Multiple grouping set specs referencing duplicate alias

From: David Kimura <david(dot)g(dot)kimura(at)gmail(dot)com>
To: PostgreSQL Development <pgsql-hackers(at)postgresql(dot)org>
Subject: Multiple grouping set specs referencing duplicate alias
Date: 2022-10-21 17:11:38
Message-ID: CAHnPFjSdFx_TtNpQturPMkRSJMYaD5rGP2=8iFH9V24-OjHGiQ@mail.gmail.com
Views: Raw Message | Whole Thread | Download mbox | Resend email
Thread:
Lists: pgsql-hackers

Hi all!

I think I may have stumbled across a case of wrong results on HEAD (same
through version 9.6, though interestingly 9.5 produces different results
altogether).

test=# SELECT i AS ai1, i AS ai2 FROM generate_series(1,3)i GROUP BY
ai2, ROLLUP(ai1) ORDER BY ai1, ai2;

ai1 | ai2
-----+-----
1 | 1
| 1
2 | 2
| 2
3 | 3
| 3
(6 rows)

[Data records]

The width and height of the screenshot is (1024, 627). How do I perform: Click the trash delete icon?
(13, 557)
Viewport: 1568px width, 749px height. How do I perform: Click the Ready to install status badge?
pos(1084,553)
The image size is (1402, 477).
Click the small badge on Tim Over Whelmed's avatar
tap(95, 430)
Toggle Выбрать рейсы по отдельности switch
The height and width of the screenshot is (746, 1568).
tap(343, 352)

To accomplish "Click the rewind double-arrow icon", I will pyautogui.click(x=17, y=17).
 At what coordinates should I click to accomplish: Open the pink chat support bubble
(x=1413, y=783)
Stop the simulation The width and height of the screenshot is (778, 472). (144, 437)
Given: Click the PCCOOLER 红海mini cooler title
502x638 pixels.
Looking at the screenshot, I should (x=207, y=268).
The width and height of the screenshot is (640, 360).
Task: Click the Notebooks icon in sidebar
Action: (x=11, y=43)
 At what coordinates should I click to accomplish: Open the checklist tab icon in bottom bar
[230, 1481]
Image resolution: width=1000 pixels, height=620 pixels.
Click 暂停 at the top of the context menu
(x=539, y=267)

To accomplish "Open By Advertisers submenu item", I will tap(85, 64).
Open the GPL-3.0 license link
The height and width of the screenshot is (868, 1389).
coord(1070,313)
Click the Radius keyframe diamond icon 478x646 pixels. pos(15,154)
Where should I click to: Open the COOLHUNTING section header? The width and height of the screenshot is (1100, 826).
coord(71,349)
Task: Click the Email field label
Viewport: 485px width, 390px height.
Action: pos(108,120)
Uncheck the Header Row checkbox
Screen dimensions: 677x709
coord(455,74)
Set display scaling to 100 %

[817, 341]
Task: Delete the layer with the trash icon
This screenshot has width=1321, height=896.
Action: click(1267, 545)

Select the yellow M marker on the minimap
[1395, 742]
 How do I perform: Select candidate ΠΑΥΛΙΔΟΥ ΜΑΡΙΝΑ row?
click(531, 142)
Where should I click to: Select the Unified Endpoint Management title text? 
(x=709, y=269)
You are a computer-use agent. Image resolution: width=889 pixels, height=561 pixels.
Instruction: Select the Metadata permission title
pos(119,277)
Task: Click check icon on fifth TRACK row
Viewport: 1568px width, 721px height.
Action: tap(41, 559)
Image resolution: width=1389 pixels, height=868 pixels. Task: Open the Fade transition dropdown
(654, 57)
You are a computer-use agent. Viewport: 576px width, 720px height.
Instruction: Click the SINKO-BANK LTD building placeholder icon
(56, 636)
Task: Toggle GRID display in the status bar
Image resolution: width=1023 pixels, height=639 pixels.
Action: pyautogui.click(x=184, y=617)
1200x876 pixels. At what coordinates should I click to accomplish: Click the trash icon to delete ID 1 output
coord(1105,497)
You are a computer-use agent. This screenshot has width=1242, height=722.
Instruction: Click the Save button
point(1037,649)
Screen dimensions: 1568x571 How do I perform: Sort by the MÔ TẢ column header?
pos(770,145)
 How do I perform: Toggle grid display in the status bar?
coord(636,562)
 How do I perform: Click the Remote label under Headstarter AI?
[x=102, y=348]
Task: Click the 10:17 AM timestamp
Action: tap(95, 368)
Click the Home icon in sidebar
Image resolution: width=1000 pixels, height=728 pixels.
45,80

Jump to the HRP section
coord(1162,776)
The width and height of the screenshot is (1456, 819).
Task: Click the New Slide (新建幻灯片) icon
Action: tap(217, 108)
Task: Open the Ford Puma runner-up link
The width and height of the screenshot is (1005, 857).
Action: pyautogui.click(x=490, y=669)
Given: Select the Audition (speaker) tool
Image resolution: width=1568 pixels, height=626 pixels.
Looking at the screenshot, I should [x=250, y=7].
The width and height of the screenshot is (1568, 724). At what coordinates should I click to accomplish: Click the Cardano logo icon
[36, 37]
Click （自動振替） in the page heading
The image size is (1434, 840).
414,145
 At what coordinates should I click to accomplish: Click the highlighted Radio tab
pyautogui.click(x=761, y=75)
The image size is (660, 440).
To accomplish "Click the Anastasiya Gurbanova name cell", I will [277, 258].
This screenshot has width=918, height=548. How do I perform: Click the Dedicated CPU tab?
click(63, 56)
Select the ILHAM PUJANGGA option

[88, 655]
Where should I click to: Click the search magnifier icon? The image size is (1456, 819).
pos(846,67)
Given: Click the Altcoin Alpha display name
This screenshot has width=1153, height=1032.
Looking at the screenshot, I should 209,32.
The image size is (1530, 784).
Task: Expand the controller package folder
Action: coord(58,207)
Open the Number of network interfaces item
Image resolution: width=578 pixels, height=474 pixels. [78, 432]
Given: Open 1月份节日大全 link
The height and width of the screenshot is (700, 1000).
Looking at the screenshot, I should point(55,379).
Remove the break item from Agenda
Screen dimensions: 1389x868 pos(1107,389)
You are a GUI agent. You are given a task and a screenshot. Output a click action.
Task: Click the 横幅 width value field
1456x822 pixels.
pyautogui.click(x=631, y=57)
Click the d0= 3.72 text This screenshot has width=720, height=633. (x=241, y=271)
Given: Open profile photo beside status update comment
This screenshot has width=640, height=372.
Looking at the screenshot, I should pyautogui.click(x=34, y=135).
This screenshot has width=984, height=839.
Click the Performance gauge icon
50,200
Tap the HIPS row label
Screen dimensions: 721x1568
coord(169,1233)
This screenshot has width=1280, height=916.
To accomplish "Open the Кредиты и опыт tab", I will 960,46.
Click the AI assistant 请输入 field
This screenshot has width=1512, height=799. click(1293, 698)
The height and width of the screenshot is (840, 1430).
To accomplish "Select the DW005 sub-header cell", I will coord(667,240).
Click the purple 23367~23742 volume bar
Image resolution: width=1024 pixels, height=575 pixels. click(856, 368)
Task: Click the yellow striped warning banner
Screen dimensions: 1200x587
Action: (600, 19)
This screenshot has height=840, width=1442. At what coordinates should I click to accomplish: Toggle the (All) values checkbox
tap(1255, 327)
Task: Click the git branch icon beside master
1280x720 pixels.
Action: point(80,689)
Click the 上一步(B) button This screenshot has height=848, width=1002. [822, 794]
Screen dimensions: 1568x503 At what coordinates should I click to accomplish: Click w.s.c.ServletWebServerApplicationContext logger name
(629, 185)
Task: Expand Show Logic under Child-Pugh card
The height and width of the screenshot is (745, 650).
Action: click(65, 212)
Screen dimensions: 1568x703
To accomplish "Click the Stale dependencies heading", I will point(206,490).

■ Tasks to complete ■
(a) Please write out the grouping sets message word for word, between "I think I may" and "altogether).", inclusive.
(b) Convert the entries between the lines holding "highlighted Radio tab" and "Image resolution: width=578", inclusive, into a Markdown table with the columns Row and Line, leaving out blank lines.

■ Task responses ■
(a)
I think I may have stumbled across a case of wrong results on HEAD (same
through version 9.6, though interestingly 9.5 produces different results
altogether).

(b)
| Row | Line |
|---|---|
| 1 |  At what coordinates should I click to accomplish: Click the highlighted Radio tab |
| 2 | pyautogui.click(x=761, y=75) |
| 3 | The image size is (660, 440). |
| 4 | To accomplish "Click the Anastasiya Gurbanova name cell", I will [277, 258]. |
| 5 | This screenshot has width=918, height=548. How do I perform: Click the Dedicated CPU tab? |
| 6 | click(63, 56) |
| 7 | Select the ILHAM PUJANGGA option |
| 8 | [88, 655] |
| 9 | Where should I click to: Click the search magnifier icon? The image size is (1456, 819). |
| 10 | pos(846,67) |
| 11 | Given: Click the Altcoin Alpha display name |
| 12 | This screenshot has width=1153, height=1032. |
| 13 | Looking at the screenshot, I should 209,32. |
| 14 | The image size is (1530, 784). |
| 15 | Task: Expand the controller package folder |
| 16 | Action: coord(58,207) |
| 17 | Open the Number of network interfaces item |
| 18 | Image resolution: width=578 pixels, height=474 pixels. [78, 432] |